**Set problem 1:** Write out the part of the post about the press conference that starts at "IT STARTED OFF" and ends at "ANY OF THAT.", swapping "STRETCH" for "SLIM".
**Set problem 2:** In the post about the press conference, why did Bully Boy know the press would hail him as a genius?

**Extract:**
↓
Friday, September 15, 2006

THIS JUST IN! D.C. LOVE GOES SOUR! ON A MUSICAL NOTE!

BULLY BOY PRESS & CEDRIC'S BIX MIX -- DC.

THIS JUST IN!
 
D.C. LOVE GOES SOUR!
 
ON A MUSICAL NOTE!
 
IT STARTED OUT SO WONDERFUL TODAY.  BULLY BOY HELD A PRESS CONFERENCE AND, BECAUSE HE REMEMBERED TO ZIP HIS FLY, HE KNEW THE PRESS WOULD HAIL HIM AS A GENIUS.
 
BUT THE PATH OF LOVE IS ALWAYS ROCKY.
 
IT STARTED OFF WITH SO MUCH PROMISE.  AT ONE POINT, BULLY BOY INTERRUPTED HIS TRAIN OF THOUGHT TO ANNOUNCE HIS LOVE: "DAVE? HE'S BACK!"
 
THE BEAUTY WAS DAVE STRETCH GREGORY
 
BULLY BOY COULDN'T HELP BRAGGING ON HIS SPECIAL LOVE, "I MUST SAY, HAVING GONE THROUGH THOSE GYRATIONS, YOU'RE LOOKING BEAUTIFUL TODAY, DAVE."
 
BUT THEN TEMPERS FLARED AND BULLY BOY TRIED TO SILENCE HIS BOYFRIEND WITH A CRY OF "NEXT MAN!"
 
BUT STRETCH WASN'T HAVING ANY OF THAT.
 
DAVID GREGORY WAS ALL, "WHO DO YOU THINK I AM?"
 
AND BULLY BOY WAS BUSTING MOVES, SHAKING HIS HIPS, POINTING AT DAVE AND ALL, "DO YOU KNOW I MADE HIM LEAVE?  DO YOU KNOW HE BEGGED TO STAY WITH ME?  HE WASN'T MAN ENOUGH FOR ME?"
↑
**Information supplied:**
↓
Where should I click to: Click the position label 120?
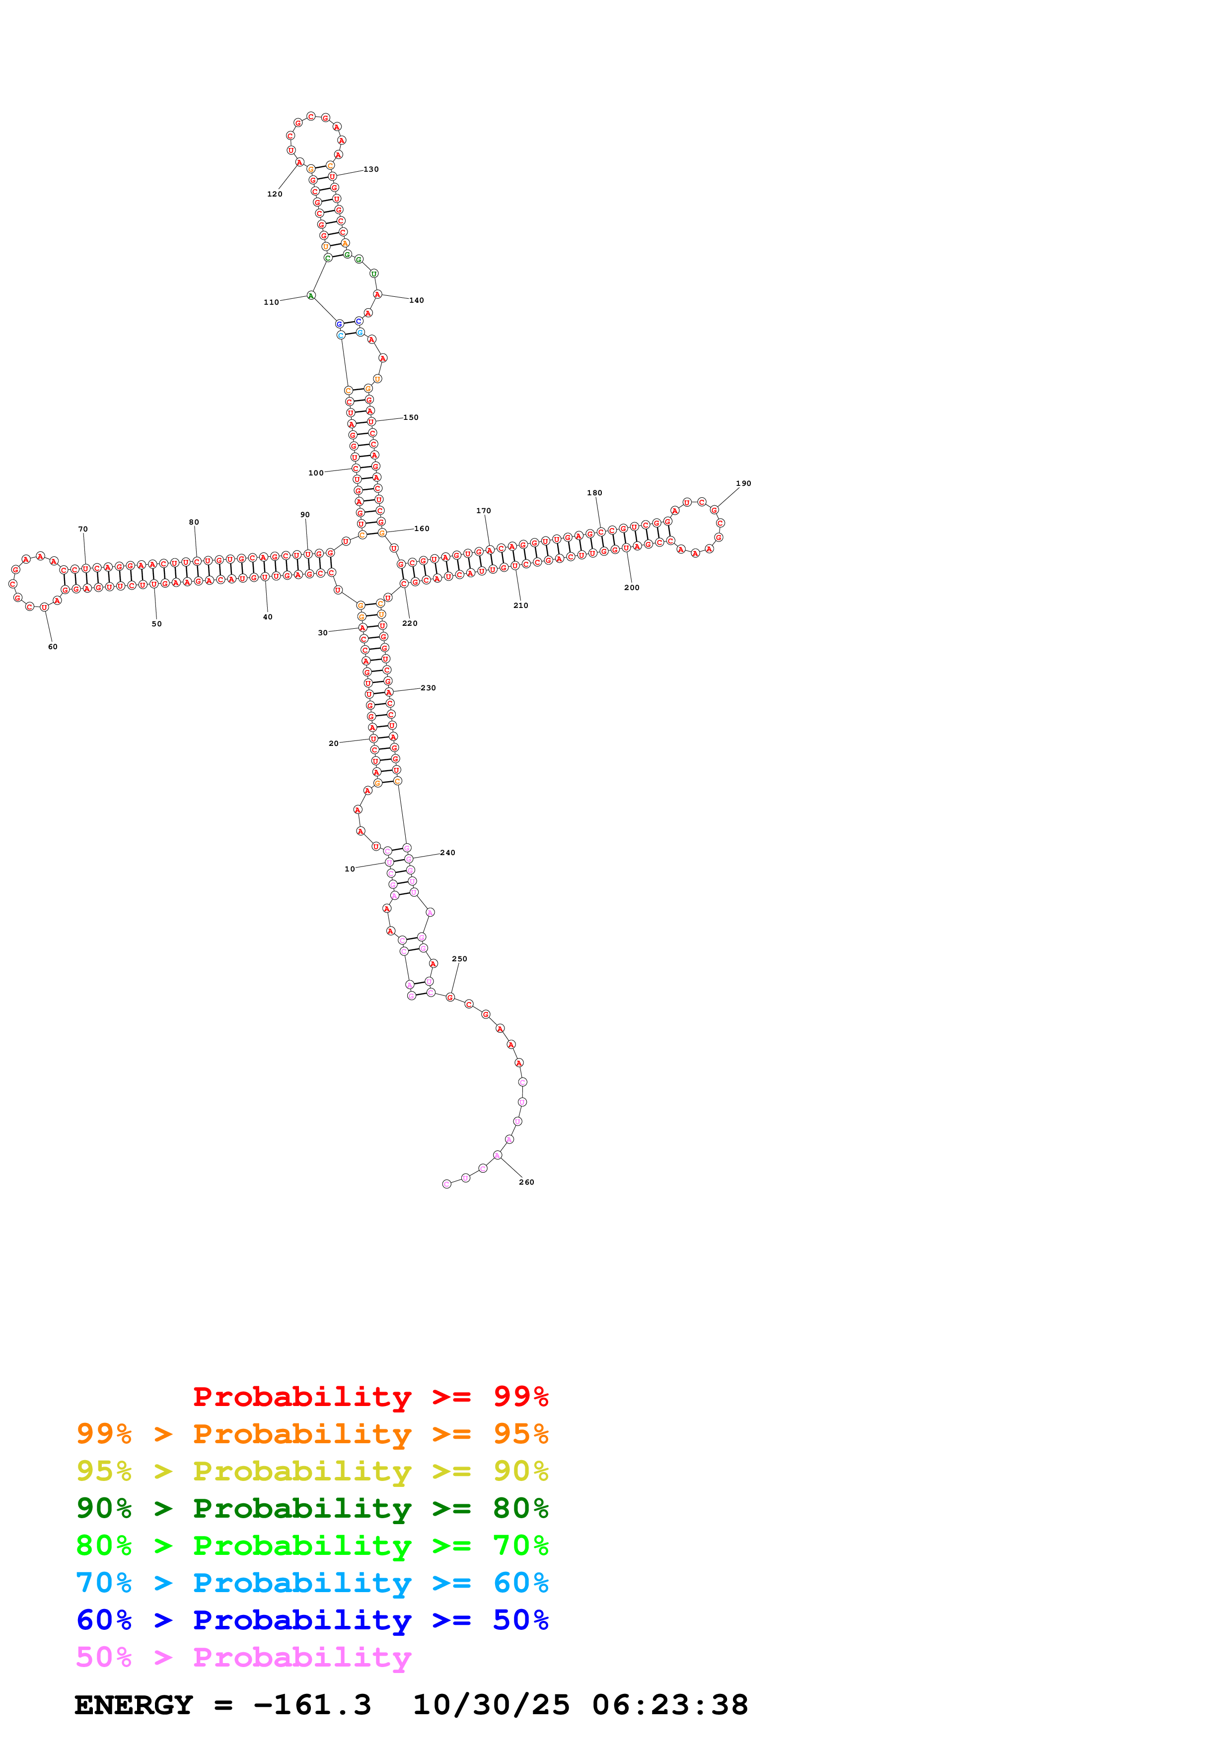coord(275,194)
↑
**Solution 1:**
IT STARTED OFF WITH SO MUCH PROMISE.  AT ONE POINT, BULLY BOY INTERRUPTED HIS TRAIN OF THOUGHT TO ANNOUNCE HIS LOVE: "DAVE? HE'S BACK!"
 
THE BEAUTY WAS DAVE SLIM GREGORY
 
BULLY BOY COULDN'T HELP BRAGGING ON HIS SPECIAL LOVE, "I MUST SAY, HAVING GONE THROUGH THOSE GYRATIONS, YOU'RE LOOKING BEAUTIFUL TODAY, DAVE."
 
BUT THEN TEMPERS FLARED AND BULLY BOY TRIED TO SILENCE HIS BOYFRIEND WITH A CRY OF "NEXT MAN!"
 
BUT SLIM WASN'T HAVING ANY OF THAT.

**Solution 2:** Because he remembered to zip his fly.